There can be a lot of moralizing and paternalism in jail. The chaplains, the volunteers, the guards, whoever—everyone has at least some conception that they’re there to do something. We’re there to help straighten these guys out or guide them toward making better choices or reduce their chances of reoffending or teach them life skills or help them find Jesus or whatever. This is all well and good, as far as it goes.
But Victor has me wondering if going into spaces like this is also about simply bearing witness to the pain of another human being.
I don’t know why Victor’s in jail. He might be an addict. He might have made a series of destructive choices. He might have been dealt a bad hand in life—a hand that I might have played far worse if I had been in his shoes. I really have no idea what he’s done or why. I don’t know what he has to do from this point on to turn things around. But today, in this moment, he is a human being in pain. He is sad and remorseful and frightened and probably feels very alone. It seems to me that this is the sort of thing that demands to be witnessed.

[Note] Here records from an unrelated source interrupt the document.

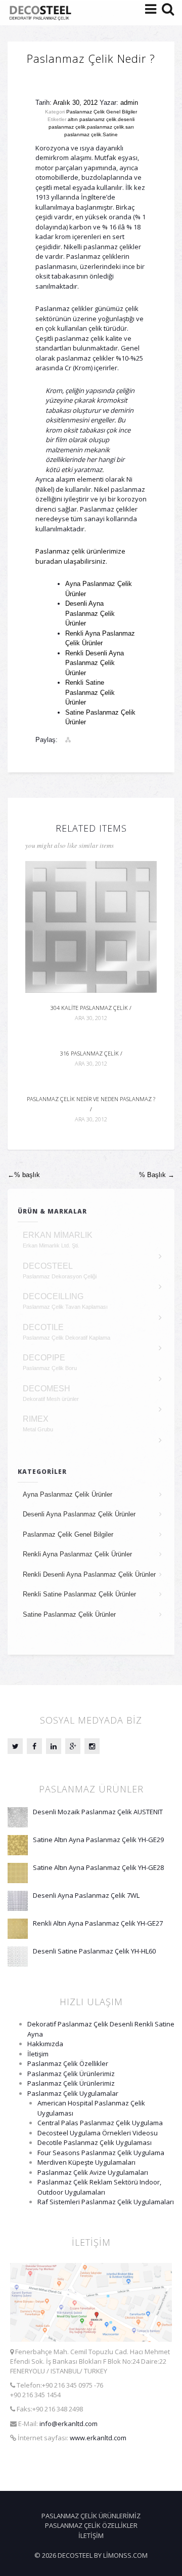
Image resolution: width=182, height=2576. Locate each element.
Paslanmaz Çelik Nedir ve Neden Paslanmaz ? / (91, 1109)
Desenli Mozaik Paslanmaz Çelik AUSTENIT (98, 1811)
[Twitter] (15, 1746)
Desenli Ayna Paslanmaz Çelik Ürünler (90, 613)
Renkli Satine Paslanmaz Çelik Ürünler (90, 692)
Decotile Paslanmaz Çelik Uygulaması (94, 2142)
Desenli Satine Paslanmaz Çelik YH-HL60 (94, 1951)
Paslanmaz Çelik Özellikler (67, 2063)
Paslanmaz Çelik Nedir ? (91, 58)
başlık (24, 1175)
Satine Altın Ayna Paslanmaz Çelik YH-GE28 (98, 1867)
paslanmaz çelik (105, 127)
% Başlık (156, 1175)
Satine (110, 134)
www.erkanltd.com (98, 2437)
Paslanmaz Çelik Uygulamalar (72, 2093)
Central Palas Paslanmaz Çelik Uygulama (100, 2122)
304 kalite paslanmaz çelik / (91, 1013)
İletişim (38, 2053)
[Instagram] (92, 1746)
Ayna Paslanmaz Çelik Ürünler (67, 1494)
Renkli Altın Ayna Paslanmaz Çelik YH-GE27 (98, 1923)
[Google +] (72, 1746)
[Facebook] (34, 1746)
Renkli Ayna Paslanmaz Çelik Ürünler (77, 1554)
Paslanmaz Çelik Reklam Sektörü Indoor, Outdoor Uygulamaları (99, 2187)
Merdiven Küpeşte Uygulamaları (86, 2162)
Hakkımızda (45, 2043)
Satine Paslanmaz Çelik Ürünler (69, 1614)
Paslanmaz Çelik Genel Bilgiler (101, 111)
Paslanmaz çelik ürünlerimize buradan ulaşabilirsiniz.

Later on, we’re reading from the lesson of the day. The chaplain asks for volunteers to read. Victor asks if he can read. He’s not very good at reading out loud, but he’d like to practice his English. He slowly reads a paragraph. He looks up, expecting someone else to take over. But the other guys say, “Nah, man, you’re doing awesome. Keep going!” They’re all quite a bit younger and bigger and tougher looking than Victor, but it’s remarkable to see how quickly they leap to affirm him. It makes me smile. This, too, strikes me as the sort of thing that demands to be witnessed.
Later still, we’re wrapping things up and Victor asks us if we can pray for his mom. She’s losing her memory. Last time he saw her, he had to show her a picture of them together so that she would remember who he was. We pray for Victor and his mom. He says that it’s been good to be here today. He believes that God has forgiven him and he hopes that others will forgive him, too. As we leave, he shakes my hand says that it was good to have somewhere to talk and to listen. He likes it that there’s a place that he doesn’t have to be afraid to cry.
* Victor is obviously not his real name.